Dump's ingestion pipeline takes a URL, text, or image and transforms it into a searchable, categorized knowledge item.
Ingestion Flow
Source Detection
The URL is matched against known patterns (twitter.com, youtube.com, etc.) to determine the source type. Plain text and images are detected by format.
Content Extraction
A source-specific extractor pulls title, content, author, media URLs, and metadata from the source.
AI Categorization
Gemini assigns a root category, subcategories, tags, summary, language, and entities.
Embedding
Content is vectorized using text-embedding-004 (768 dimensions) for semantic search.
Storage
The item is saved to Supabase with full-text indexes and vector embeddings.
API
POST/api/ingest
Request Body
{
url?: string // URL to extract content from
text?: string // Plain text to store directly
image?: string // Image URL or base64
force?: boolean // Re-ingest even if URL already exists
}At least one of url, text, or image must be provided.
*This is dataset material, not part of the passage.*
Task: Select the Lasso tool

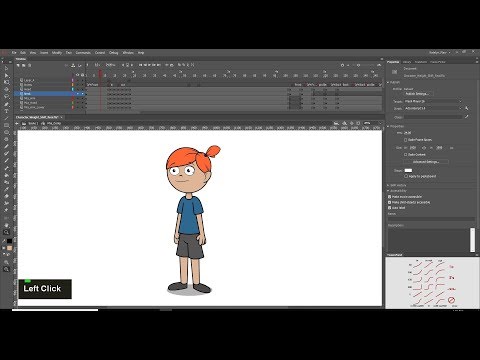Action: point(6,96)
If url is given and already exists in the vault, the request is rejected unless force: true is set.
Example
curl -X POST http://localhost:3106/api/ingest \
-H "Content-Type: application/json" \
-H "Authorization: Bearer YOUR_TOKEN" \
-d '{"url": "https://www.youtube.com/watch?v=dQw4w9WgXcQ"}'Duplicate Detection
Before processing, Dump normalizes the URL (strips tracking params, trailing slashes) and checks if it already exists in the user's vault. This prevents accidental duplicates while allowing forced re-ingestion when needed.
Error Handling
If extraction or categorization fails, Dump falls back gracefully:
- Extraction failure: Returns error with source-specific message
- Categorization failure: Retries once, then assigns default category ("Reference")
- Embedding failure: Non-fatal, item is saved without vector (full-text search still works)